Jamaican studioheads/dancehalls pioneered the whole elctronic, rap and remix culture, as well as formulating blueprint of dance music – the huge sound systems, the booming car systems, the personality dj, you know the dub culture.

The origins of dub music embodies creativity of the producers, djs and engineers, driven by intense competition in the dancehall arena and the desire to be respected for having the hottest sh!#. You know the streets are!

Enough fluff... let's get to the meat of the origins of dub music....

In the 1960s, producers like Coxsone Dodd and Duke Reid would cut custom dub plates for the leading sounds, before the official release date, so that they try out the music and gauge crowd's response.

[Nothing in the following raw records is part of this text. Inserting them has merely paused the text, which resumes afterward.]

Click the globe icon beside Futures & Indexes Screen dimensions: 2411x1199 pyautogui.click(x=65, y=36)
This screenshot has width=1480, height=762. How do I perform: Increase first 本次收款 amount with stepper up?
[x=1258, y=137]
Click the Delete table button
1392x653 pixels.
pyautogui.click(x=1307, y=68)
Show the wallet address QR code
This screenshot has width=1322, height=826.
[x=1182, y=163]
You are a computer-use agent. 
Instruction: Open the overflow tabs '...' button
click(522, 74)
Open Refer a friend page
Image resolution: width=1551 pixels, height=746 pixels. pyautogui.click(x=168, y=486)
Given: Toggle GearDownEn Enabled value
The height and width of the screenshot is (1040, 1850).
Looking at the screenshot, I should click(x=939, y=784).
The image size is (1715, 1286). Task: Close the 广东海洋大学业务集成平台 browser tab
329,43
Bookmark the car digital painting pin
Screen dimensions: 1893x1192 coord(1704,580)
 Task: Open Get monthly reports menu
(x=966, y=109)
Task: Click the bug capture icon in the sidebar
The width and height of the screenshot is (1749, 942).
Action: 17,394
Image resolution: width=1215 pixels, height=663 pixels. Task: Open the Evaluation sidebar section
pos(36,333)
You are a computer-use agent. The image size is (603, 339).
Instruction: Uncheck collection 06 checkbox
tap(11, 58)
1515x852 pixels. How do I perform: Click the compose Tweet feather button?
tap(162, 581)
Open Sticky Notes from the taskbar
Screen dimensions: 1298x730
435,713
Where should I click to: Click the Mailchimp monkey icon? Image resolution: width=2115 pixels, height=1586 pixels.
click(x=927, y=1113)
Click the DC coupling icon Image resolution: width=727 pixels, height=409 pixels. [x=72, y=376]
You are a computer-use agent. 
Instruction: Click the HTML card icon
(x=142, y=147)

By the late sixties, sound systems like Ruddy’s Supreme Ruler Of Sound, was one of a few which used the productions of Reid and Dodd. This was before they started public sales of the dub plates. Ruddy Redwood, the owner of Ruddy’s Supreme, said one day he was in Duke Reid’s studio when he heard engineer Byron Smith play a tune by the Paragons, except Smith left out the vocal track this highlights the origins of dub music.

Ruddy, then demanded Smith cut him a plate of the track. He played in a dancehall and it got a good reaction so Ruddy then proceed to cut his own versions – initially they were called ‘instrumentals’ – of all Reid’s top rock steady tunes. He also had guitar man Lynn Taitt play on some of them, thus further impressing his brand on the music.

All of the other sound systems followed this method. The sound owned by Osbourne ‘Tubby’ Ruddock, took it further and brought along a DJ U-Roy to chat over the ‘soft wax’ or, more commonly, ‘dub plates’. By 1972, many producers were taking their tracks, done in Randy’s or Dynamic Studios, to the studio that Tubby built in his sister’s house in the Waterhouse section of Kingston. By the end of 1972, Tubby’s friend Bunny Lee had helped to negociate the purchase of the old four-track mixing board from Dynamic Studios, which was upgrading to a new sixteen-track board. This was another cruial moment in the origins of dub music. With the four-track mixing board, Tubby was ready. He proceeded to mix dubs for every sound system and, using delay and reverb effects, he set a key formula that would become synonmous with the genre through the 1970s onward. This formula was copied by newer studios like Channel One and Joe Gibbs.

It's hard to address the origins of dub music without highlighting the the competiton ecause that is what drove the music to prominence. The competiton ensued because of the audiences insatiable appetite.

King Tubby always seemed to have the edge. Some prominent players were Errol Thompson (at Randy’s and later at Joe Gibbs studio), producer Lee Perry (Black Ark studio), producer/engineer Ossie Hibbert (at Gibbs and Channel One studio) There were engineers such as Maximillian, Crucial Bunny or Solgie Hamilton. These players came to prominence later in the 1970s at Channel One.

Throughout the latter part of the 1970s, people continued to drive the musical method. Duke Reid’s nephew (engineer Errol Brown) dug into his uncle’s rock-steady classics for a memorable series of dub albums for producer Sonia Pottinger. This is before he became the main engineer at Tuff Gong studio in the 1980s. The veteran Clement ‘Coxsone’ Dodd released a some dubs man words can't say... let's just say cruial. These featuring the instrumental ‘versions’ from the foundation studio. These albums tend to rely more on the classic status of the tune rather than innovation or drama of the mix that King Tubby and his acolytes, Prince Phillip, Prince Jammy, Scientist and Professor used. Hundreds of dub albums were released, accompanied by thousands of B-side mixes. The process then went international, in that period to with producers like Dennis Bovell and Mad Professor in the UK soon following the lead of the Jamaican originators.

Tubby eventually stopped mixing dub at his old studio by early 1982. The technique still persisted and found new practioners to carry these musical methods. A new generation of engineers still produce dub in the UK and worldwide. Dub still continues to influence, both directly and indirectly, modern ‘dance’ music in many forms, from ‘drum and bass’ to ‘dub mixes’ which are played on the rave and other club scene.